A Python Toolbox for Machine Learning Model Combination

Project description

Deployment & Documentation & Stats

PyPI version Documentation Status GitHub stars GitHub forks Downloads Downloads

Build Status & Coverage & Maintainability & License

Build Status Build status Coverage Status Maintainability License

combo is a Python toolbox for combining or aggregating ML models and scores for various tasks, including classification, clustering, anomaly detection, and raw score. It has been widely used in data science competitions and real-world tasks, such as Kaggle.

Model and score combination can be regarded as a subtask of ensemble learning, but is often beyond the scope of ensemble learning. For instance, averaging the results of multiple runs of a ML model is deemed as a reliable way of eliminating the randomness for better stability. See figure below for some popular combination approaches.

Combination Framework Demo

combo is featured for:

  • Unified APIs, detailed documentation, and interactive examples across various algorithms.

  • Advanced models, including dynamic classifier/ensemble selection and LSCP.

  • Broad applications for classification, clustering, anomaly detection, and raw score.

  • Comprehensive coverage for supervised, unsupervised, and semi-supervised scenarios.

  • Optimized performance with JIT and parallelization when possible, using numba and joblib.

API Demo:

from combo.models.stacking import Stacking
# base classifiers
classifiers = [DecisionTreeClassifier(), LogisticRegression(),
               KNeighborsClassifier(), RandomForestClassifier(),
               GradientBoostingClassifier()]

clf = Stacking(base_clfs=classifiers) # initialize a Stacking model
clf.fit(X_train)

# predict on unseen data
y_test_labels = clf.predict(X_test)  # label prediction
y_test_proba = clf.predict_proba(X_test)  # probability prediction

Table of Contents:


Installation

It is recommended to use pip for installation. Please make sure the latest version is installed, as combo is updated frequently:

pip install combo            # normal install
pip install --upgrade combo  # or update if needed
pip install --pre combo      # or include pre-release version for new features

Alternatively, you could clone and run setup.py file:

git clone https://github.com/yzhao062/combo.git
cd combo
pip install .

Required Dependencies:

  • Python 3.5, 3.6, or 3.7

  • joblib

  • matplotlib

  • numpy>=1.13

  • numba>=0.35

  • scipy>=0.19.1

  • scikit_learn>=0.19.1


API Cheatsheet & Reference

Full API Reference: (https://pycombo.readthedocs.io/en/latest/api.html). API cheatsheet for most of the models:

  • fit(X): Fit an estimator.

  • predict(X): Predict on a particular sample once the estimator is fitted.

  • predict_proba(X): Predict the probability of a sample belonging to each class. Only applicable for classification tasks.


Proposed Algorithms

combo groups combination frameworks by tasks.

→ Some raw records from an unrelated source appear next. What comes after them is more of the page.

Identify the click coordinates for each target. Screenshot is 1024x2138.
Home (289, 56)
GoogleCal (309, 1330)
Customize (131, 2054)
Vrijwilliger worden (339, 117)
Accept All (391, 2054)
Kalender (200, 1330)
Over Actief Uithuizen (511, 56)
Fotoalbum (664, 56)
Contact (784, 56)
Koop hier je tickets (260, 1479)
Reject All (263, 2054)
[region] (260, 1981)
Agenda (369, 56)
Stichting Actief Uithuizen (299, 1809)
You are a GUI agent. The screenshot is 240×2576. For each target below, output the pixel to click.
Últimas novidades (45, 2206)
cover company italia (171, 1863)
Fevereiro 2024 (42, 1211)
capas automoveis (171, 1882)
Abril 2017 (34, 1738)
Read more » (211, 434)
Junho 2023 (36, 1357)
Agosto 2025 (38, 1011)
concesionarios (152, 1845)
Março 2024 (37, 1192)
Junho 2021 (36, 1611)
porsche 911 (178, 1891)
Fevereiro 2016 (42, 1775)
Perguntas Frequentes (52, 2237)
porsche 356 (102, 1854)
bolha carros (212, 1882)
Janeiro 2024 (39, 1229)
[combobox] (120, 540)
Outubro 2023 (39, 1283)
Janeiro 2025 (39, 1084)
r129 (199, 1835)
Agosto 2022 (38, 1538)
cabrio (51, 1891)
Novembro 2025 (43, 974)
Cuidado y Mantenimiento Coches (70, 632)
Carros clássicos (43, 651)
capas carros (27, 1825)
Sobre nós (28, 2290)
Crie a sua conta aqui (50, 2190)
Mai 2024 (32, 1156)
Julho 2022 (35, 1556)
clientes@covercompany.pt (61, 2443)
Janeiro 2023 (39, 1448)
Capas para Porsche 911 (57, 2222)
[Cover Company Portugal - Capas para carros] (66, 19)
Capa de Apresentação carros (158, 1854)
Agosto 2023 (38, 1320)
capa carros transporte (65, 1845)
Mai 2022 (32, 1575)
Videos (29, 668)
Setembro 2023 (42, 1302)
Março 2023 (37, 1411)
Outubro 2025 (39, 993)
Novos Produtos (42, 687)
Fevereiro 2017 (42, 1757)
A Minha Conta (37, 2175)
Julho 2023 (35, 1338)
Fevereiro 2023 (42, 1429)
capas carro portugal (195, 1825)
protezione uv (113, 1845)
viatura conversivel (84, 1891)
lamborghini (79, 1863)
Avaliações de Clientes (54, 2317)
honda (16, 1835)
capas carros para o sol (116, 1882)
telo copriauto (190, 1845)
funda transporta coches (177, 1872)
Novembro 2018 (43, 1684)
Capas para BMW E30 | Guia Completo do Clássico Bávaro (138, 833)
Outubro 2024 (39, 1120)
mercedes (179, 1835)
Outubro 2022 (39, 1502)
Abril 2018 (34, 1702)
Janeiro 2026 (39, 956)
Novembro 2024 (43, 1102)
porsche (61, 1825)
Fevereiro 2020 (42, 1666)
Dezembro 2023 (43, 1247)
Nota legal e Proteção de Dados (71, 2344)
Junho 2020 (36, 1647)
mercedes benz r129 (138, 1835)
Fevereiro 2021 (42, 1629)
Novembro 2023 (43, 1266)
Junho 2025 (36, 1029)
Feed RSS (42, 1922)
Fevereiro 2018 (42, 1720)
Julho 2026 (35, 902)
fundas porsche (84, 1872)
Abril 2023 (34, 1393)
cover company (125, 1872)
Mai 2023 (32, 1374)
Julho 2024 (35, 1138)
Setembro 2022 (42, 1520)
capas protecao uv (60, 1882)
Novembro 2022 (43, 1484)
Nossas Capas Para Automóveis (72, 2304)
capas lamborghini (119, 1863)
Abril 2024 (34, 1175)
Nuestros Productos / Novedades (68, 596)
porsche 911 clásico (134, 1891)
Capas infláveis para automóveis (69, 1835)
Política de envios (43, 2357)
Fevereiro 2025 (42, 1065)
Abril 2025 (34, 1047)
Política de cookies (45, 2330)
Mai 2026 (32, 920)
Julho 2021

  • For most of the tasks, the following combination methods for raw scores are feasible [7]:

    1. Averaging & Weighted Averaging & Median

    2. Maximization

    3. Majority Vote & Weighted Majority Vote

    4. Median

Some of the methods are tasks specific:

  • Classifier combination: combine multiple supervised classifiers together for training and prediction

    1. SimpleClassifierAggregator: combining classifiers by (i) (weighted) average (ii) maximization (iii) median and (iv) (weighted) majority vote

    2. Dynamic Classifier Selection & Dynamic Ensemble Selection [3] (work-in-progress)

    3. Stacking (meta ensembling): build an additional classifier to learn base estimator weights [2]

  • Cluster combination: combine and align unsupervised clustering results

    1. Clusterer Ensemble [6]

  • Anomaly detection: combine unsupervised (and supervised) outlier detectors

    1. SimpleDetectorCombination: combining outlier score results by (i) (weighted) average (ii) maximization (iii) median and (iv) (weighted) majority vote

    2. Average of Maximum (AOM) [1]

    3. Maximum of Average (MOA) [1]

    4. Thresholding

    5. Locally Selective Combination (LSCP) [4]

    6. XGBOD: a semi-supervised combination framework for outlier detection [5]


Quick Start for Classifier Combination

“examples/classifier_comb_example.py” demonstrates the basic API of predicting with multiple classifiers. It is noted that the API across all other algorithms are consistent/similar.

  1. Initialize a group of classifiers as base estimators

    # initialize a group of classifiers
    classifiers = [DecisionTreeClassifier(), LogisticRegression(),
                   KNeighborsClassifier(), RandomForestClassifier(),
                   GradientBoostingClassifier()]
  2. Initialize, fit, predict, and evaluate with a simple aggregator (average)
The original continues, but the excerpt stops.